### Problem description
Of the lines in the data below, write out exactly those from the one holding "This screenshot has height=214, width=534." through the one holding "Task: Click the refresh work item icon", both included.
------------------------------------------------------------------------
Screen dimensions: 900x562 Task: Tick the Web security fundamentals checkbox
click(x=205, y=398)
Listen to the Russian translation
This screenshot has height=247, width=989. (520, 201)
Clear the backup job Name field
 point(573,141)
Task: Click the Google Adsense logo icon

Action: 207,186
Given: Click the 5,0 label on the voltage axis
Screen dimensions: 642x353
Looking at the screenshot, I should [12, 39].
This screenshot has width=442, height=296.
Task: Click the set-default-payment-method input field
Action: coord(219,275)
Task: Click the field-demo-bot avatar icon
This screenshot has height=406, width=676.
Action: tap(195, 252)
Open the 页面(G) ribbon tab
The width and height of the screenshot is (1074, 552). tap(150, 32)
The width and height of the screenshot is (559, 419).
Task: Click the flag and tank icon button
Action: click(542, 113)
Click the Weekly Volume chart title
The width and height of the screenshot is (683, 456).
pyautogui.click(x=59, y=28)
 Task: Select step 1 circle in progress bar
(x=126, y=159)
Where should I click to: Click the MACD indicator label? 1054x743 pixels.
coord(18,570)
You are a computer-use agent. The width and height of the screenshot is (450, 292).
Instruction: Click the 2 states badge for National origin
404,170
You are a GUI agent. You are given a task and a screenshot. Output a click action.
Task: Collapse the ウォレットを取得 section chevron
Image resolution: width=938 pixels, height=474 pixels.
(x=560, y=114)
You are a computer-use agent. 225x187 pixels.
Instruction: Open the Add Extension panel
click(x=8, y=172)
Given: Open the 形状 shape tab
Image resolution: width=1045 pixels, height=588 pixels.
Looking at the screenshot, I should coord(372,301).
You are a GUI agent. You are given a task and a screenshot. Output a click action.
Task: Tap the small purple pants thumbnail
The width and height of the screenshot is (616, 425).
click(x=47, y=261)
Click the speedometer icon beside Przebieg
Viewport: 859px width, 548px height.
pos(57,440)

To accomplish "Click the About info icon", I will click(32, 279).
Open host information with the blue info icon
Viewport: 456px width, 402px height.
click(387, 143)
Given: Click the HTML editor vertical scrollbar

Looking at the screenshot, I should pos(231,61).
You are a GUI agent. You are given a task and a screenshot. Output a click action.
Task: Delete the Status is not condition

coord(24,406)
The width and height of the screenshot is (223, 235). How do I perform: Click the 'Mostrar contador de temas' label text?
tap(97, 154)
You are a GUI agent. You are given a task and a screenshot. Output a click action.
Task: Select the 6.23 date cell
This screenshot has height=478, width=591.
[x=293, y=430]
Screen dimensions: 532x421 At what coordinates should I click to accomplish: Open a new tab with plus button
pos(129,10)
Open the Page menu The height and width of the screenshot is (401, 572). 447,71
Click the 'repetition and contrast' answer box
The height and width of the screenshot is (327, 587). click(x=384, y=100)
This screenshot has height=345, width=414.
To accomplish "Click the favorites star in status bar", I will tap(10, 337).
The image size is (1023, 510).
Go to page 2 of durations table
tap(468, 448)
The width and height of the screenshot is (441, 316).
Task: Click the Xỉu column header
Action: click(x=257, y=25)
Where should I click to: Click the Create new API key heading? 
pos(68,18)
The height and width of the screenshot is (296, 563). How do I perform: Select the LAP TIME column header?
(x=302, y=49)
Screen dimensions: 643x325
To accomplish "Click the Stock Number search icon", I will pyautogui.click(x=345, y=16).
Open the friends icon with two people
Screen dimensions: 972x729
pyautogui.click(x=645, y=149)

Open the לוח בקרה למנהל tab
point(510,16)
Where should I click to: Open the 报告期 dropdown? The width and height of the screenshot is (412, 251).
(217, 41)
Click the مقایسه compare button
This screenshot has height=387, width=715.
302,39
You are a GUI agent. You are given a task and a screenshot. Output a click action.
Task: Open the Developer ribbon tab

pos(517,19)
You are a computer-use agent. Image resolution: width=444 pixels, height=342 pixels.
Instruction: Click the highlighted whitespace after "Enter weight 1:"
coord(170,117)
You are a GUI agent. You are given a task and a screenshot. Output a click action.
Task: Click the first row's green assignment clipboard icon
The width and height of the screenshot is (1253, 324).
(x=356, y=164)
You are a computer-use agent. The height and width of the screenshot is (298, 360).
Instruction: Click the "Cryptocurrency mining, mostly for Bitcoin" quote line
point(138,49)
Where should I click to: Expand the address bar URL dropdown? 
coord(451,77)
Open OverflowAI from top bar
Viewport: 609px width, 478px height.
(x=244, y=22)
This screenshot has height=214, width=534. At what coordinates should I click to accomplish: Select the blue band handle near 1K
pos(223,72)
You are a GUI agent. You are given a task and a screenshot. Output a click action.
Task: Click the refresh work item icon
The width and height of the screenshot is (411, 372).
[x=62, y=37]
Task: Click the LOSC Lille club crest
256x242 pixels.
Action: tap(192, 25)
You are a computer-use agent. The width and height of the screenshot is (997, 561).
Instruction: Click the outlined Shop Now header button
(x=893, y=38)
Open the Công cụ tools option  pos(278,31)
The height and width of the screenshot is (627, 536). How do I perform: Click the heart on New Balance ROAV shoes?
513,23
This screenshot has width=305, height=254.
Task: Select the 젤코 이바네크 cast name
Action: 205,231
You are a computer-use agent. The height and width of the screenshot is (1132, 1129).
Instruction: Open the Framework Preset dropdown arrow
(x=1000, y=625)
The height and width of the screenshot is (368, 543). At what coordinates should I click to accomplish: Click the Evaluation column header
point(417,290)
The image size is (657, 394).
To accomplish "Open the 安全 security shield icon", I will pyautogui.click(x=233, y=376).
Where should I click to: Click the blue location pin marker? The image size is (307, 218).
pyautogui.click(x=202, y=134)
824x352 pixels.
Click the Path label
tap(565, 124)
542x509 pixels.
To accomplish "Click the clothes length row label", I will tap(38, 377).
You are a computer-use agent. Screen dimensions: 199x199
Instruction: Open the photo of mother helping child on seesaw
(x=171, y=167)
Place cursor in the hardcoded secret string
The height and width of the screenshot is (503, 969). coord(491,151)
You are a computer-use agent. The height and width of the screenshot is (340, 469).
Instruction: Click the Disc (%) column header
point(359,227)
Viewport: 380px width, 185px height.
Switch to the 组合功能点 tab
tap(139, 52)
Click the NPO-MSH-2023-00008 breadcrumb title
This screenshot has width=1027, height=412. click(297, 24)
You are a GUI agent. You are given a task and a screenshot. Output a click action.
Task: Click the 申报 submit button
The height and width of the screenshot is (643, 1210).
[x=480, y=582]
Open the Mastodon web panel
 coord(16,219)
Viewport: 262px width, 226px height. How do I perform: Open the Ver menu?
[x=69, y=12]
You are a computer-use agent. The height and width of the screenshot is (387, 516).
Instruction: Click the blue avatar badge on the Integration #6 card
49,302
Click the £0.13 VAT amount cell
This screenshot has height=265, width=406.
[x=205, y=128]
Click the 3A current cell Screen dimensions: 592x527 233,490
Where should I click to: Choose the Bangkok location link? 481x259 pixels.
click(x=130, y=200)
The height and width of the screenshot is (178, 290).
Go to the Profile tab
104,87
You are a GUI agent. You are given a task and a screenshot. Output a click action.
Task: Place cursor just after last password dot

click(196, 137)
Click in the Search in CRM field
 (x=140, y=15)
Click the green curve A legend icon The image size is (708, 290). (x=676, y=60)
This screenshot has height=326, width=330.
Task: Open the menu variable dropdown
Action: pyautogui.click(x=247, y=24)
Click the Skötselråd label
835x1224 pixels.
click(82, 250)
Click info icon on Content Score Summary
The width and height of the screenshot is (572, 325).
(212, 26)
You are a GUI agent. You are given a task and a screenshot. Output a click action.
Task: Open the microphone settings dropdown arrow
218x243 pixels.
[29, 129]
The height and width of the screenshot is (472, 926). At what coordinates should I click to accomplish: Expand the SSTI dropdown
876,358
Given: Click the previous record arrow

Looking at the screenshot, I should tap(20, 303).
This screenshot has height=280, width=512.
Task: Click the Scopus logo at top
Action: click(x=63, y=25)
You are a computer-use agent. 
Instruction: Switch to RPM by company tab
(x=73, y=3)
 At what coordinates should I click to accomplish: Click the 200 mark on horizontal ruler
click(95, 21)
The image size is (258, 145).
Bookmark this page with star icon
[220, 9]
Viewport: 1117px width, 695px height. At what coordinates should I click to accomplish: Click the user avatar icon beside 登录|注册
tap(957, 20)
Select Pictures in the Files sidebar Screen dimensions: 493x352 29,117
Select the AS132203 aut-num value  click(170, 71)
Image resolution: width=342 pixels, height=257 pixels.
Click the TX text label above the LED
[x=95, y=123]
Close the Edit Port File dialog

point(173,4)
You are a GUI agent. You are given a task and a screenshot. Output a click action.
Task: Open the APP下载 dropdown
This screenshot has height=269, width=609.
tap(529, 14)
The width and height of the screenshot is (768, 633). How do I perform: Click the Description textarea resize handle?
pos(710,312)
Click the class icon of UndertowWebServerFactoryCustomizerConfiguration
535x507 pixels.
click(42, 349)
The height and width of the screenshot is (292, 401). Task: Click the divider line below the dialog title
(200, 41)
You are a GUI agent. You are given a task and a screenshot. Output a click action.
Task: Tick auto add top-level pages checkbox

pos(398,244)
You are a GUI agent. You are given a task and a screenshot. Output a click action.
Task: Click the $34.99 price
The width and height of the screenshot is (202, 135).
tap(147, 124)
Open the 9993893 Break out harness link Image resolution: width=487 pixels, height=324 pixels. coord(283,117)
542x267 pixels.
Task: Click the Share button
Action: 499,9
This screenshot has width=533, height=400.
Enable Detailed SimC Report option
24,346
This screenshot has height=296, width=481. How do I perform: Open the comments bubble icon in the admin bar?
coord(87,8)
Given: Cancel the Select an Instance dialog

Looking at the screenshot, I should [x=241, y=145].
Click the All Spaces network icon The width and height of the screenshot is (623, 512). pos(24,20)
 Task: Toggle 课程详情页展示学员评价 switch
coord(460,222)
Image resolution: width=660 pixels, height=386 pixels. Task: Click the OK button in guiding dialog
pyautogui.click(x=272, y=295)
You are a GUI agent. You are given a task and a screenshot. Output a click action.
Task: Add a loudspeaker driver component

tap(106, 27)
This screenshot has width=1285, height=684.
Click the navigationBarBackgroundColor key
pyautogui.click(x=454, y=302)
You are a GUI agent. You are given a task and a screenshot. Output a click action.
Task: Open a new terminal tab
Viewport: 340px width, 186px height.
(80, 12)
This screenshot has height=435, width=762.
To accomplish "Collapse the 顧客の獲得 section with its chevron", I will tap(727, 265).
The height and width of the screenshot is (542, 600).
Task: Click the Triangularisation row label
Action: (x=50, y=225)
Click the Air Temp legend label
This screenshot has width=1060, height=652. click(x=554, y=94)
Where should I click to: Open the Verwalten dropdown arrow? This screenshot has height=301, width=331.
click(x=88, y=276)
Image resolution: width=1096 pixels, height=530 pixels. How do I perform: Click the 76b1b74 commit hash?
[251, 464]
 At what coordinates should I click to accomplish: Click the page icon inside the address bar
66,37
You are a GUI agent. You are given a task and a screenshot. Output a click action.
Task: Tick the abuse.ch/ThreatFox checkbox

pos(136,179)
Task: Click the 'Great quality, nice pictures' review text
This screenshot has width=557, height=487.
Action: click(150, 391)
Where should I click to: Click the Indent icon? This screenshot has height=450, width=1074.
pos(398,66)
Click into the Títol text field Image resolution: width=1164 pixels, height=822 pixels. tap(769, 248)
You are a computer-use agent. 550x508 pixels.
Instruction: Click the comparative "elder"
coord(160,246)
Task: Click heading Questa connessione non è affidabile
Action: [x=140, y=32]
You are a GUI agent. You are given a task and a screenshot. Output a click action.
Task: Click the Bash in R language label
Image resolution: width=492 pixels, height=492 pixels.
------------------------------------------------------------------------
### Your response
This screenshot has height=214, width=534. At what coordinates should I click to accomplish: Select the blue band handle near 1K
pos(223,72)
You are a GUI agent. You are given a task and a screenshot. Output a click action.
Task: Click the refresh work item icon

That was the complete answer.